Header Leaderboard Ad


RepeatMasker & RepeatScout



No announcement yet.
  • Filter
  • Time
  • Show
Clear All
new posts

  • RepeatMasker & RepeatScout

    Hello there,

    I was wondering whether anybody on this list could knows how to run RepeatScout (1.0.5) and RepeatMasker (3.2.8).

    Basically I have a new genome, and want to use RepeatScout to make a
    library for RepeatMasker.

    Here is what I do:

    build_lmer_table -sequence genome.fa -freq genome.fq
    RepeatScout -sequence genome.fa -output repeats.fa -freq genome.fq
    filter-stage-1.prl repeats.fa &> repeats.fa.filter_1
    RepeatMasker genome.fa -e abblast -lib repeats.fa.filter_1

    Do I use the correct file for -lib?
    RepeatMasker is still complaining about not finding Libraries/RepeatMasker.lib
    and Libraries/RepeatmaskerLib.embl.

● Data supplied
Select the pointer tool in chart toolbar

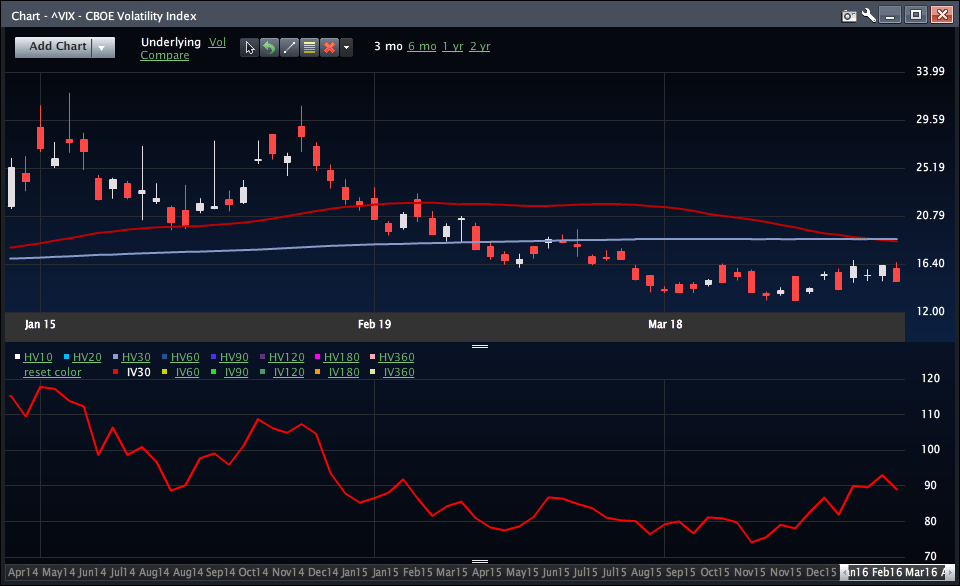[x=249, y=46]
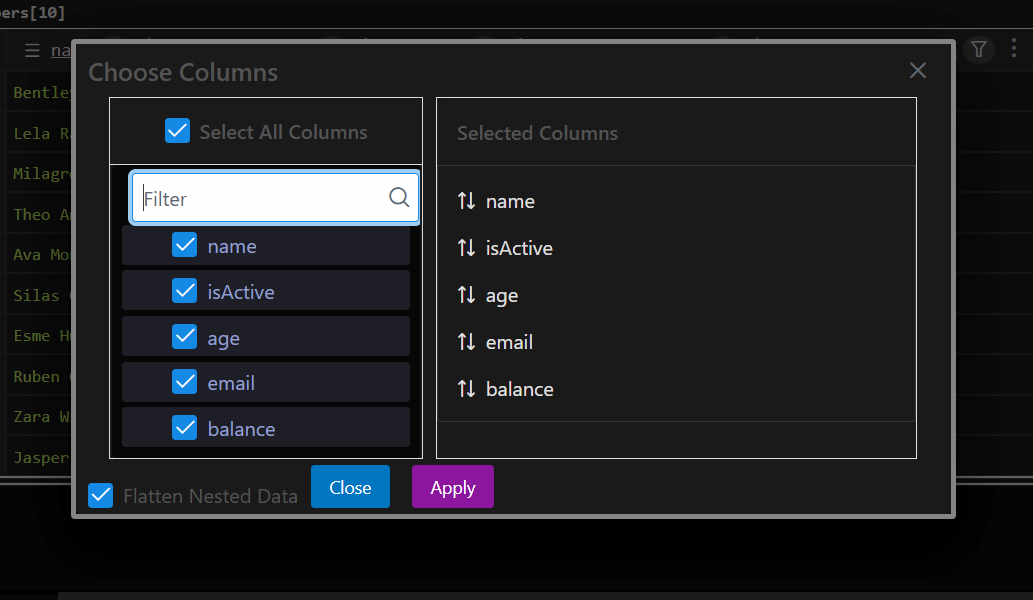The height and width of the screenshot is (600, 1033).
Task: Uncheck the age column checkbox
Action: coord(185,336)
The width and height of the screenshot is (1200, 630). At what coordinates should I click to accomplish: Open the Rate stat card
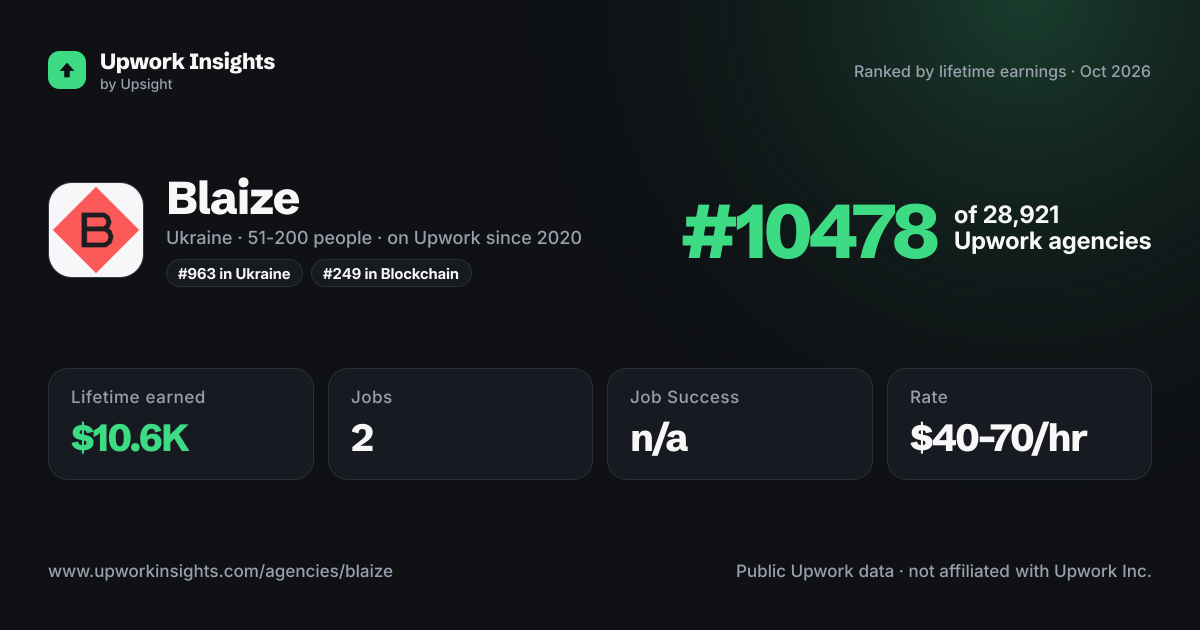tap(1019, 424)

==

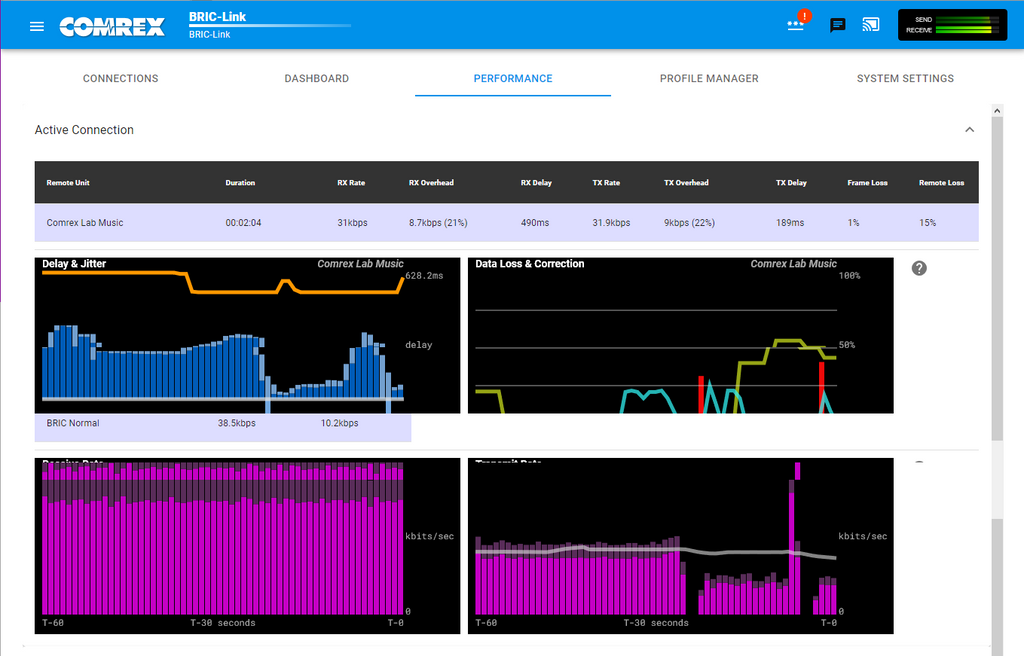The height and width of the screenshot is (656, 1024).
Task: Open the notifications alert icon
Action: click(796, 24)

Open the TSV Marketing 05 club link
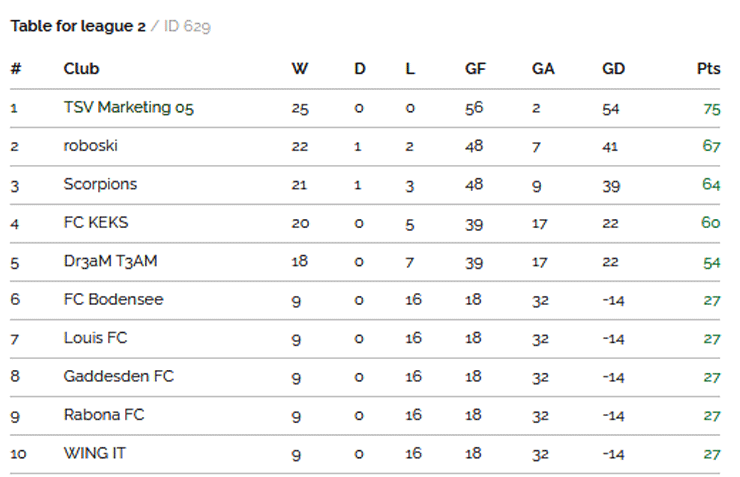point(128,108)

● Instructions
[1] Do these statements agree with the RepeatMasker forum post? Answer yes or no for each, quoting the words of the post that decide it.
(a) The poster uses RepeatScout version 1.0.5.
(b) The poster passes repeats.fa straight to RepeatMasker with -lib.
(c) RepeatMasker reports that it cannot find Libraries/RepeatMasker.lib.
[2] Pick up the RepeatMasker forum post after its last line and continue it.
The entries come from another source.

● Responses
[1]
(a) Yes: "run RepeatScout (1.0.5)"
(b) No: "RepeatMasker genome.fa -e abblast -lib repeats.fa.filter_1"
(c) Yes: "RepeatMasker is still complaining about not finding Libraries/RepeatMasker.lib"

[2]
    Thanks a lot in advance for any help.

  • #2
    Here is a recipe how to install and run RepeatScout:


    Hope it helps,



    • #3
      I actually followed those instructions.

      RepeatMasker is complaining still about missing libraries (ie Libraries/RepeatMasker.lib etc) and advises to get something from www.girinst.org.

      The whole point of running RepeatScout for me is to build my own library. Is there a flag to teach RepeatMasker not to look for those libraries or is there a reason RepeatMasker must have those libraries?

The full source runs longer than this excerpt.